== Records supplied

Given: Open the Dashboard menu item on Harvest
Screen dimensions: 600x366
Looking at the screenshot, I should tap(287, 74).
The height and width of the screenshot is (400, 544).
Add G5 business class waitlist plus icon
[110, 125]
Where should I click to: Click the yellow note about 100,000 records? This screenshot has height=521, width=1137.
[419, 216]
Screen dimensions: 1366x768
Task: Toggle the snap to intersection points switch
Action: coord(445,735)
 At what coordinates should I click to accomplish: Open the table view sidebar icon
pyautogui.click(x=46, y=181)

====

--- Work required ---
Down to the last line, return the data above exactly.

--- Answer ---
Given: Open the Dashboard menu item on Harvest
Screen dimensions: 600x366
Looking at the screenshot, I should tap(287, 74).
The height and width of the screenshot is (400, 544).
Add G5 business class waitlist plus icon
[110, 125]
Where should I click to: Click the yellow note about 100,000 records? This screenshot has height=521, width=1137.
[419, 216]
Screen dimensions: 1366x768
Task: Toggle the snap to intersection points switch
Action: coord(445,735)
 At what coordinates should I click to accomplish: Open the table view sidebar icon
pyautogui.click(x=46, y=181)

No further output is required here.